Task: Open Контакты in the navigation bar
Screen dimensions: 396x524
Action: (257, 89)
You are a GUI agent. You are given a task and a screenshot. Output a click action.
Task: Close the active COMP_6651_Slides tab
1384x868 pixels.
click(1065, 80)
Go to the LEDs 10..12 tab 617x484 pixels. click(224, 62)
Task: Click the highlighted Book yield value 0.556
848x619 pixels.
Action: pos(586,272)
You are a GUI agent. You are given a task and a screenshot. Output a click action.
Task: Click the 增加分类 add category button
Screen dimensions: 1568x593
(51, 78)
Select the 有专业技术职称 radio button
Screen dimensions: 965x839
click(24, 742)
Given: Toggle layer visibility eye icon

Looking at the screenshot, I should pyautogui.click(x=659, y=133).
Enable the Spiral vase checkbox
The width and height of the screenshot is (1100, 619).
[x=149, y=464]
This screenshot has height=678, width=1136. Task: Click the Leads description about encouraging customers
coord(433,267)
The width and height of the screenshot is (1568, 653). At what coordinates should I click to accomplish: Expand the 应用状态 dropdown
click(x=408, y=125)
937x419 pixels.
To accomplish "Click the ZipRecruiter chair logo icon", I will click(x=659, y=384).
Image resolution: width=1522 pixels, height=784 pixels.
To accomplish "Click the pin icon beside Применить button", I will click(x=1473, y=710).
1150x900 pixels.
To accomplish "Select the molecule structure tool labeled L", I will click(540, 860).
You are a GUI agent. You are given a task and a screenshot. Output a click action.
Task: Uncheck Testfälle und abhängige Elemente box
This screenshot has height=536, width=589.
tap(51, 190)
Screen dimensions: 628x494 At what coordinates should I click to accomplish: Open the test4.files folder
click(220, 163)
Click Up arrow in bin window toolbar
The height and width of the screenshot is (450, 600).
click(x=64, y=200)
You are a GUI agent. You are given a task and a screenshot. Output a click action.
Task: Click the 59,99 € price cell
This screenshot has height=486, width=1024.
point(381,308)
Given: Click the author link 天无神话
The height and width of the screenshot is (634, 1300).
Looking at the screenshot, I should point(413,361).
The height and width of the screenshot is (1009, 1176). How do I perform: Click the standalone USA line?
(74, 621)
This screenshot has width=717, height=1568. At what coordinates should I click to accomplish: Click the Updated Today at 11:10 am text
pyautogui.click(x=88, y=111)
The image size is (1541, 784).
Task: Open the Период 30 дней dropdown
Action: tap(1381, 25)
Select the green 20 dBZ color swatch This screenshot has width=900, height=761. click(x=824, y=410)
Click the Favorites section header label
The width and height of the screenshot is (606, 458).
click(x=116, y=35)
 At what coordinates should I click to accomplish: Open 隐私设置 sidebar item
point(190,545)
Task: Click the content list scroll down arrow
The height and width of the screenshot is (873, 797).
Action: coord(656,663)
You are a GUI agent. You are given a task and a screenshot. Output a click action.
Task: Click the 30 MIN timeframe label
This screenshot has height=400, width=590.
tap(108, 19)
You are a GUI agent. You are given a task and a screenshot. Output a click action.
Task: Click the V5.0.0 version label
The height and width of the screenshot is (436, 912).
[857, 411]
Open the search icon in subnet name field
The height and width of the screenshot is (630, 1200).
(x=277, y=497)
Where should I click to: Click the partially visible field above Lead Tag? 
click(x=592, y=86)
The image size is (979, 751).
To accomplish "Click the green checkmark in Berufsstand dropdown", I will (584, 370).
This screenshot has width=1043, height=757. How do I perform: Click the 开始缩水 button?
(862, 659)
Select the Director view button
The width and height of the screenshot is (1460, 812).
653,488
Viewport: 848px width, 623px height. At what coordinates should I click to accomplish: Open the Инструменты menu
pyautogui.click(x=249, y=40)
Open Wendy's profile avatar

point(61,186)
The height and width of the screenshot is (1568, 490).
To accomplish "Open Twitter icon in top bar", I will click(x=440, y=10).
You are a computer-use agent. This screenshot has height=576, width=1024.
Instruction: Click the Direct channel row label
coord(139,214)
......
• PROBLEM: Up to and including the line with "Go to the LEDs", write out the records above exactly, starting from their first line.

• WRITTEN REPLY:
Task: Open Контакты in the navigation bar
Screen dimensions: 396x524
Action: (257, 89)
You are a GUI agent. You are given a task and a screenshot. Output a click action.
Task: Close the active COMP_6651_Slides tab
1384x868 pixels.
click(1065, 80)
Go to the LEDs 10..12 tab 617x484 pixels. click(224, 62)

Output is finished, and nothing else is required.